Prevention and Outcomes
There is no effective means of prevention for GGM. Genetic counseling should always be available for the kin of a GGM patient. Newborns with GGM grow and thrive if the offending sugars are eliminated. In some cases, tolerance to glucose may slightly improve with age. Neither the condition nor the lifelong dietary precautions seem to have negative effects on GGM subjects throughout adulthood.
Bibliography
Genetics Home Reference. "Glucose Galactose Malabsorption." Genetics Home Reference. US NLM, 21 July 2014. Web. 24 July 2014.
National Center for Biotechnology Information. "Glucose Galactose Malabsorption." Genes and Disease. Bethesda: NCBI, 1998–. NCBI Bookshelf. NCBI, 15 July 2014. Web. 24 July 2014.
Pomin, Vitor H. Galactose: Structure and Function in Biology and Medicine. New York: Nova, 2014. Digital file.

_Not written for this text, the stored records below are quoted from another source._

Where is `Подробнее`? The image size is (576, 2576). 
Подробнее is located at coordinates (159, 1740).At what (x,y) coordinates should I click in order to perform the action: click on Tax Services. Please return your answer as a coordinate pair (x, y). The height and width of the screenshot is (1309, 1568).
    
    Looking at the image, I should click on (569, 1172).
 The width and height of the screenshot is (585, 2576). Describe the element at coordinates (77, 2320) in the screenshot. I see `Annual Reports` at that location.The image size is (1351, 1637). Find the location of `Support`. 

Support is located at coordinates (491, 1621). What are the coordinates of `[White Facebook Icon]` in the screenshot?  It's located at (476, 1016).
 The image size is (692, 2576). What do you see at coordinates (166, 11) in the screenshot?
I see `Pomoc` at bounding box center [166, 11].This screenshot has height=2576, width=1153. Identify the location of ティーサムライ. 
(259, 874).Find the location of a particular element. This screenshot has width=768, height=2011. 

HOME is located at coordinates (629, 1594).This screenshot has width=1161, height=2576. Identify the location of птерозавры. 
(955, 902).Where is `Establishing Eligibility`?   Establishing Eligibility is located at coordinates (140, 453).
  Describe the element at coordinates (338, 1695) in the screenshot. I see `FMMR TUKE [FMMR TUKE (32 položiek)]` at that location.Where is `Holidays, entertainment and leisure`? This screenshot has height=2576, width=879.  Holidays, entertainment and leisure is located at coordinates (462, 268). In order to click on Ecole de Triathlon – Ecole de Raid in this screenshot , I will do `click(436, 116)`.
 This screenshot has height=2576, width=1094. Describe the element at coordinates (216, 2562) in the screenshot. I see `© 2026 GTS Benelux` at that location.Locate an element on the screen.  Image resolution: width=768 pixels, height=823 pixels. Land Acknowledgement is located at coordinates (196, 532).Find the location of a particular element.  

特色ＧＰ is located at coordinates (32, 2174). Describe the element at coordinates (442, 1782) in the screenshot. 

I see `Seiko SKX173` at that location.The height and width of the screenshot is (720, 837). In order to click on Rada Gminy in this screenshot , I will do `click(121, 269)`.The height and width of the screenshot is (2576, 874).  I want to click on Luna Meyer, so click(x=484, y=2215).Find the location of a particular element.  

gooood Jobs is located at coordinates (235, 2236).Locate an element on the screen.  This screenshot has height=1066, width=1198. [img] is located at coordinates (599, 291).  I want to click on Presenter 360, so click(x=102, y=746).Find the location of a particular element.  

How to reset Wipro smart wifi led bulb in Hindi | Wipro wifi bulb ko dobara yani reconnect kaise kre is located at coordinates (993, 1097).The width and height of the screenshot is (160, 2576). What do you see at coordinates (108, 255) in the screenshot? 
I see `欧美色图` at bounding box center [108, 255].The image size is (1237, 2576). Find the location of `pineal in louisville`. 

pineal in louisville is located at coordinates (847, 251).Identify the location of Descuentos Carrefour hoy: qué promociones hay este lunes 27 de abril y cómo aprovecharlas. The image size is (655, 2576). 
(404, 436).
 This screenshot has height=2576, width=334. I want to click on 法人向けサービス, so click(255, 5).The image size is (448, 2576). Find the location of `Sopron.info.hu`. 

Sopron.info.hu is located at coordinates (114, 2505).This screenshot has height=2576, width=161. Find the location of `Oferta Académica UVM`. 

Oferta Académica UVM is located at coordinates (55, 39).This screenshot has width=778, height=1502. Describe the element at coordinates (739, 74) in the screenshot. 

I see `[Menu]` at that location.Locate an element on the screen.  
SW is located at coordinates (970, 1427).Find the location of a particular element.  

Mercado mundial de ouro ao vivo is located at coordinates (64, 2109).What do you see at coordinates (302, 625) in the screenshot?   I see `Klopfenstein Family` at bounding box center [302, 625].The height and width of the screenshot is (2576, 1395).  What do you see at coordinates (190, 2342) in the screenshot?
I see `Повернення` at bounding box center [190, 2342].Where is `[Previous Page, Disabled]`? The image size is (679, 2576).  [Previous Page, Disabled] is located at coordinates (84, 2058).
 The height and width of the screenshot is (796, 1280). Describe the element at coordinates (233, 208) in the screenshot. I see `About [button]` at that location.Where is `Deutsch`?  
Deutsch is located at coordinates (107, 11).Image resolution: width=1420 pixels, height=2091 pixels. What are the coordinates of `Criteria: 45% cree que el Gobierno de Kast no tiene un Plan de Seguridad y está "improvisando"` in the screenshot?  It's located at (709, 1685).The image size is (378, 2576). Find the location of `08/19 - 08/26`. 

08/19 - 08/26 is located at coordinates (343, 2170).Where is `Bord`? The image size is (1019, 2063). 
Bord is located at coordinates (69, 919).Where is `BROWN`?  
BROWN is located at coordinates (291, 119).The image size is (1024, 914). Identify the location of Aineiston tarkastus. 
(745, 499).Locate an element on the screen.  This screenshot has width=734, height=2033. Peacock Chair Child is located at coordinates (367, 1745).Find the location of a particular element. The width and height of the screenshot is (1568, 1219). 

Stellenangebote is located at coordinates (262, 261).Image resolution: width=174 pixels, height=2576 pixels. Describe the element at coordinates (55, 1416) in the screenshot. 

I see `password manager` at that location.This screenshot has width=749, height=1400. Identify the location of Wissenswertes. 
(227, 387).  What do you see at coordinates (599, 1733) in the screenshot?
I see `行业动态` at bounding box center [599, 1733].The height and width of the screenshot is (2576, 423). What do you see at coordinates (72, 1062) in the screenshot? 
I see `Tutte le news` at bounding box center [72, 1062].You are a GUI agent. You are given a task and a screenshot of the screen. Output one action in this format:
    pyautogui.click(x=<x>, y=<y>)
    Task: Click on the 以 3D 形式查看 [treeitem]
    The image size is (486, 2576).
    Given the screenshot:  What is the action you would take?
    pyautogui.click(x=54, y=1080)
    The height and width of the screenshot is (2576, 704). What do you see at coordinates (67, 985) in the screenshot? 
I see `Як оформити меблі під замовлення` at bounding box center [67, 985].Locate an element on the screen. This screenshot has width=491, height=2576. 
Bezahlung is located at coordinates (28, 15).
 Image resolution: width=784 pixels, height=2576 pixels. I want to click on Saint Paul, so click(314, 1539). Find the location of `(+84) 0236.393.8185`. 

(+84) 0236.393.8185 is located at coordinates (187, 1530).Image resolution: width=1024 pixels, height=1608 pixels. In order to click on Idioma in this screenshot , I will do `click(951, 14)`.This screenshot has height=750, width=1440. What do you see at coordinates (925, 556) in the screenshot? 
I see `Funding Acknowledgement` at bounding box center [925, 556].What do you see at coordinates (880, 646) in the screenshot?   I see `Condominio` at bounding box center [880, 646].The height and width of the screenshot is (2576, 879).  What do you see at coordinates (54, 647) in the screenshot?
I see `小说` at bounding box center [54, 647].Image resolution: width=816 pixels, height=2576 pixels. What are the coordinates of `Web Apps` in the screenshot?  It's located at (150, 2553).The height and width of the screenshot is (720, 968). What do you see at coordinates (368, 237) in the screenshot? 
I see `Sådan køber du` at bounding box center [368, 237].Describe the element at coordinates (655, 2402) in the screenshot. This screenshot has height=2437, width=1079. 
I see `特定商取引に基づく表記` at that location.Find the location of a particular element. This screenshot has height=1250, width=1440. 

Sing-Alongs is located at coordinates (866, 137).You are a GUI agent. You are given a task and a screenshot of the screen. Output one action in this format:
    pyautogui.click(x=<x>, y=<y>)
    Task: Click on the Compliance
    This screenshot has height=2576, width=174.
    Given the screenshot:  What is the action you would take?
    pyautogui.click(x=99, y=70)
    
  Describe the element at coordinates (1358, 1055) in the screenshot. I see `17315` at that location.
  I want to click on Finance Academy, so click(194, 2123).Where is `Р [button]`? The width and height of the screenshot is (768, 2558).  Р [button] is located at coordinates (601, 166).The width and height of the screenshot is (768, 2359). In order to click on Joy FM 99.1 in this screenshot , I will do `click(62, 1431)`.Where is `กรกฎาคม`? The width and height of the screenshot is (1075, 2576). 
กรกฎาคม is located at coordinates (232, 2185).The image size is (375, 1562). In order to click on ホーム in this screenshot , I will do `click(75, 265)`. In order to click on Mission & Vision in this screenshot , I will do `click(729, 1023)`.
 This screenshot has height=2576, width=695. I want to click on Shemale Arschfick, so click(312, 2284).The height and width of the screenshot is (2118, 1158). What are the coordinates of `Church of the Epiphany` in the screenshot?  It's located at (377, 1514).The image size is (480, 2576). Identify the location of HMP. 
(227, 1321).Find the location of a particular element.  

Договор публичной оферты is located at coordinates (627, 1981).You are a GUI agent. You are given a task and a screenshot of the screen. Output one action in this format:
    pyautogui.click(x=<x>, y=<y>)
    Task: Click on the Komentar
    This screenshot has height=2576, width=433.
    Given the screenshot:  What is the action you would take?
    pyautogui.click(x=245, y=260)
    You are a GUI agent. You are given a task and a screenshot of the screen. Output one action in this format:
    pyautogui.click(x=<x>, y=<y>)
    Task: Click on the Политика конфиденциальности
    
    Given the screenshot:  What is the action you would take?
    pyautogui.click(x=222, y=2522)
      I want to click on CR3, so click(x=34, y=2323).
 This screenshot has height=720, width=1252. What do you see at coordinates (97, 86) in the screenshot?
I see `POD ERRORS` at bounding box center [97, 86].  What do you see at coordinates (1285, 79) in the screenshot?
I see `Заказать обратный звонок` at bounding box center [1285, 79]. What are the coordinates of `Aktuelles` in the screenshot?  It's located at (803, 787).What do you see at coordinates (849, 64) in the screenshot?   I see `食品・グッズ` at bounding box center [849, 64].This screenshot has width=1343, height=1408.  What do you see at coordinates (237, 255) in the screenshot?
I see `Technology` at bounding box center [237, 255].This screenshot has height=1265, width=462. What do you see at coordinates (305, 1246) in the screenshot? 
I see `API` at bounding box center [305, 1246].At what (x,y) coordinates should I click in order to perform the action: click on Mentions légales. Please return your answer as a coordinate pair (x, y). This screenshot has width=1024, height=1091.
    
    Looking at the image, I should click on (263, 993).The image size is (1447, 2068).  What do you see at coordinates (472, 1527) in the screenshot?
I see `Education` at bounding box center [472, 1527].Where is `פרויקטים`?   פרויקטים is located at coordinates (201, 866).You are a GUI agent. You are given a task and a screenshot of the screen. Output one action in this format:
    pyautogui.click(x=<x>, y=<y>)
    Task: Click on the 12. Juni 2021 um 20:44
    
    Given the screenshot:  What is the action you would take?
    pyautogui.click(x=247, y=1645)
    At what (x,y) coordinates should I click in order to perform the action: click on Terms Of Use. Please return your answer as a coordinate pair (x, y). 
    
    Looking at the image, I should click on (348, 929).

Vallaeys, L., et al. "Congenital Glucose-Galactose Malabsorption: A Novel Deletion within the SLC5A1 Gene." European Jour. of Pediatrics 172.3 (2013): 409–411. Digital file.
Wright, Ernest M. “Genetic Disorders of Membrane Transport: I. Glucose Galactose Malabsorption.” American Journal of Physiology, Gastrointestinal Liver Physiology 275 (1998): G879–G882. Print.
Wright, Ernest M., Bruce A. Hirayama, and Donald F. Loo. “Active Sugar Transport in Health and Disease.” Journal of Internal Medicine 261 (2007): 32–43. Print.
Wright, Ernest M., Martin G. Martin, and Eric Turk. “Familial Glucose-Galactose Malabsorption and Hereditary Renal Glycosuria.” The Metabolic and Molecular Bases of Inherited Disease. Ed. Scriver, Charles R., et al. 8th ed. New York: McGraw, 2001: 4891–4908. Print.